This emission 'scheme', in combination with the measurement methods available, leads to uncertain emission estimates for the measured field. Extra uncertainty is added in the process of upscaling to the national level. Upscaling has to rely on the representativity of a limited set of measured fields for other similar fields together with often insufficient knowledge of the key driving variables that determine N₂O emission (e.g. soil texture, drainage, bulk density, carbon content, pH, nitrogen availability, temperature, rainfall). Such data is scarce, even in countries were national emission inventories are supported by flux data for a wide range of environments and well documented farm and environmental records. For Europe (EU27) uncertainties of agricultural N₂O emissions were estimated at around 80% (Freibauer 2008) and for a very well documented country as the Netherlands, the contribution of N₂O from fertilized agricultural fields to the total GHG balance still has an uncertainty in the order of 50% (Maas et al 2009).

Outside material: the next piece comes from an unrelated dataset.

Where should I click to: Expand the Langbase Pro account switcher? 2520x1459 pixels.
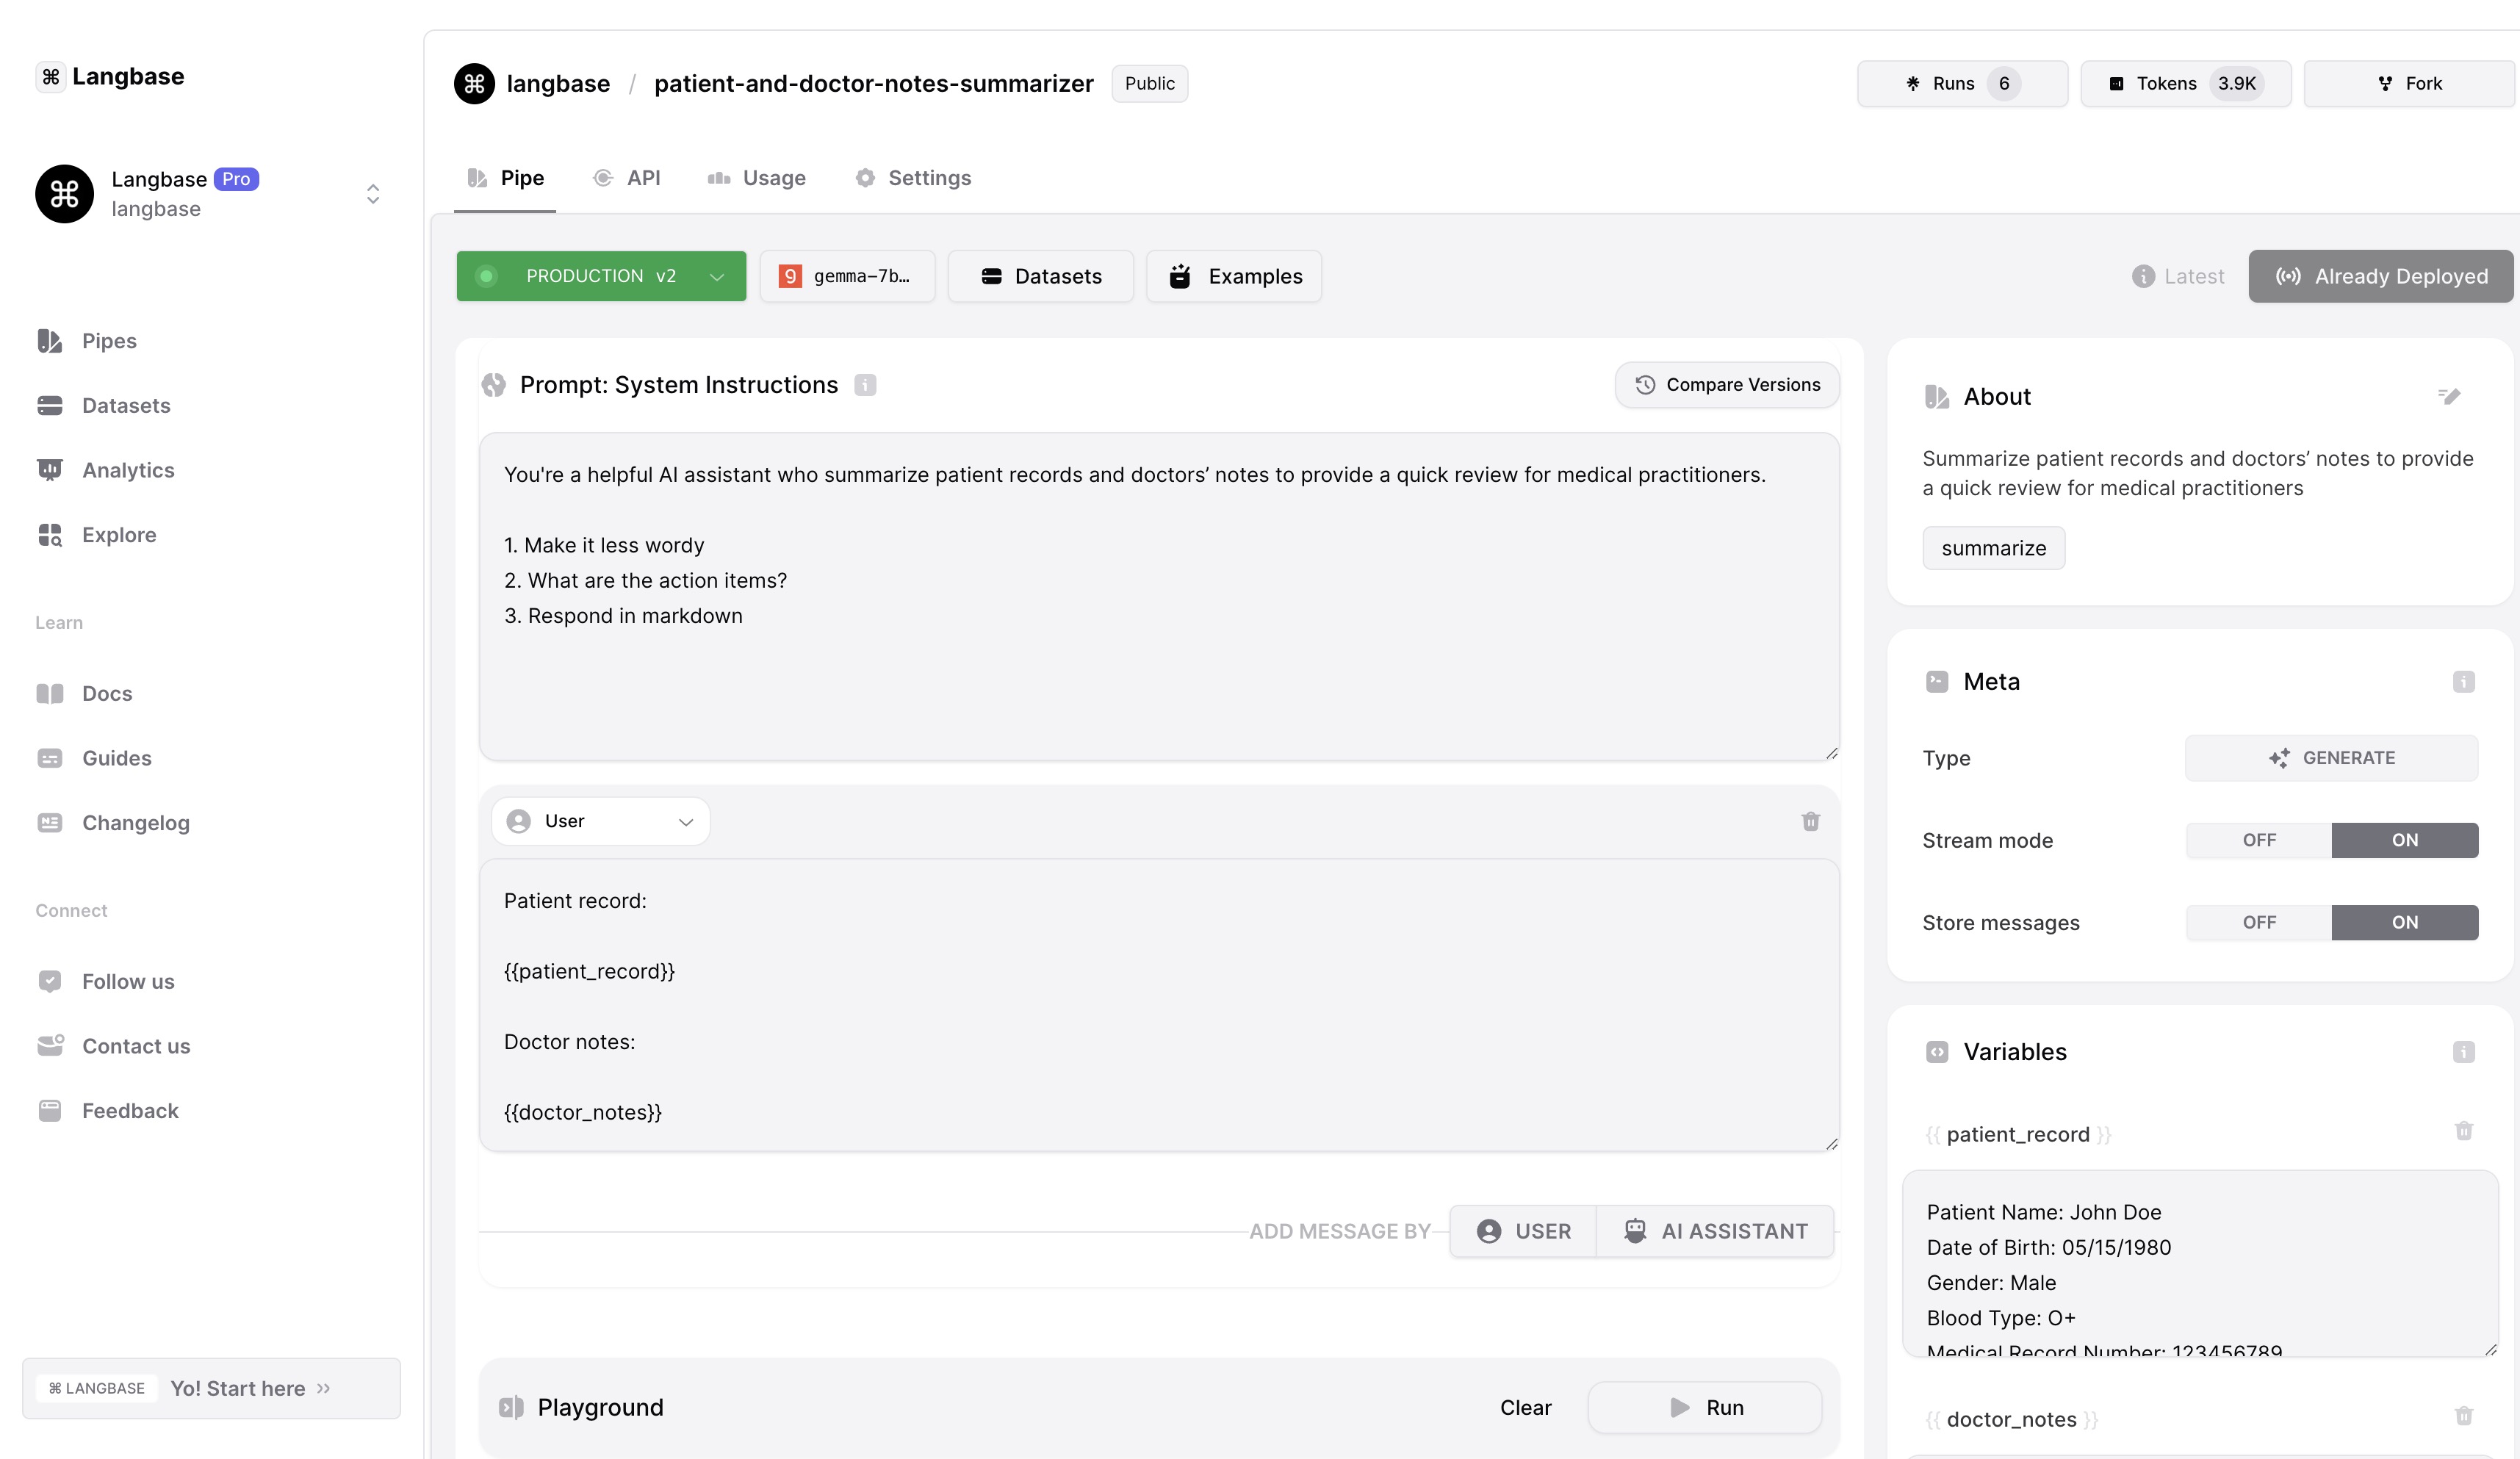[372, 194]
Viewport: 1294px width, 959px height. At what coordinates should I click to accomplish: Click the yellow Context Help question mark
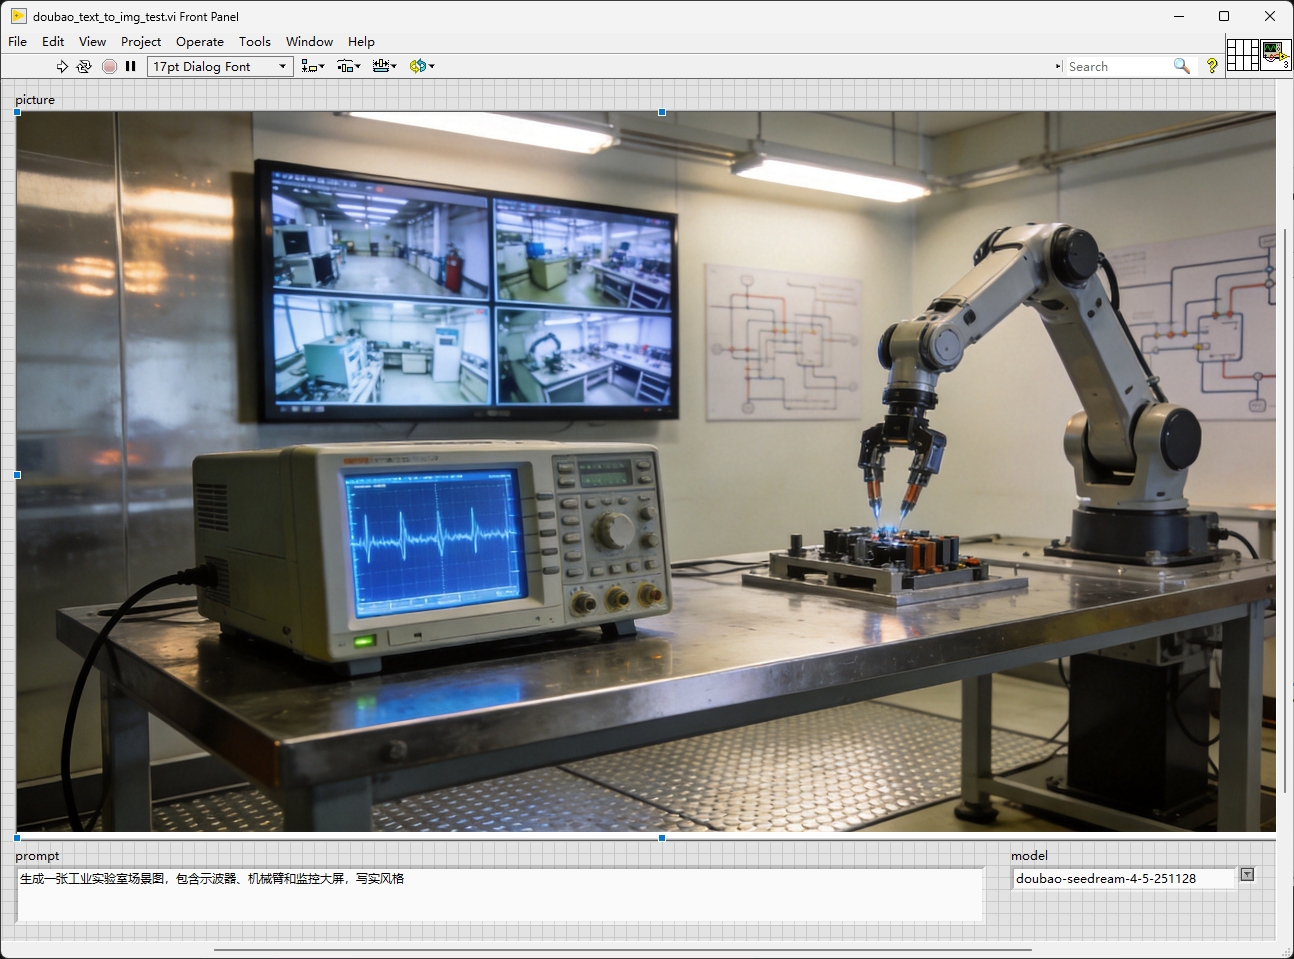[x=1212, y=66]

The principal N₂O measurement method is the static chamber and has been used to measure N₂O for almost 40 years. (e.g. Delwiche and Rolston 1976, Matthias et al 1978). It is the cheapest most versatile N₂O measurement method, but is not able to provide the high time and spatial resolution required to improve our greenhouse gas budgets and policy making. Technological advancements of principally the laser technology, now enables high temporal and spatial resolution measurements, mainly using micrometeorological methods, at almost affordable prices. The aim of this review is to describe the main chamber and micrometeorological methods used to measure N₂O, identify their pros and cons and make recommendations on appropriate use.

The first step to obtain N₂O emissions is to measure N₂O concentrations above atmospheric levels of approximately 0.32 μl l⁻¹. With these data available N₂O flux rates can be derived using several different flux methods. Sensors and methodologies are introduced below.

2.1. Concentration measurements

2.1.1. Gas chromatography.

The principle of gas chromatography is the separation of a compound into its molecular constituents. For N₂O the sample is injected through a sample loop (typically 0.25–1 ml) into a carrier gas stream of N₂ (or He) of a gas chromatograph (GC) fitted with an electron capture detector (Wang et al 2010, Kelliher et al 2013). The volume of sample injected should be at least two times larger than the size of the sample loop. Analysis takes 2–10 min and in near background conditions (around 310 μl l⁻¹) an accuracy of 0.2 μl l⁻¹ can be obtained (e.g. Jones et al 2011). Regular (every 30 min) calibration of the system is required to enable corrections for system drift (figure 2) (Loftfield et al 1997, Smith and Conen 2004). Accuracy of GC measurements varies between laboratories, instruments and operators (Venterea et al 2009, Kelliher et al 2013). We would recommend that each operators perform regular reproducibility tests to refine and establish accuracy. It is also necessary to test all GC detectors for possible contamination with O₂ (Parkin and Venterea 2010) or CO₂ (Zheng et al 2008).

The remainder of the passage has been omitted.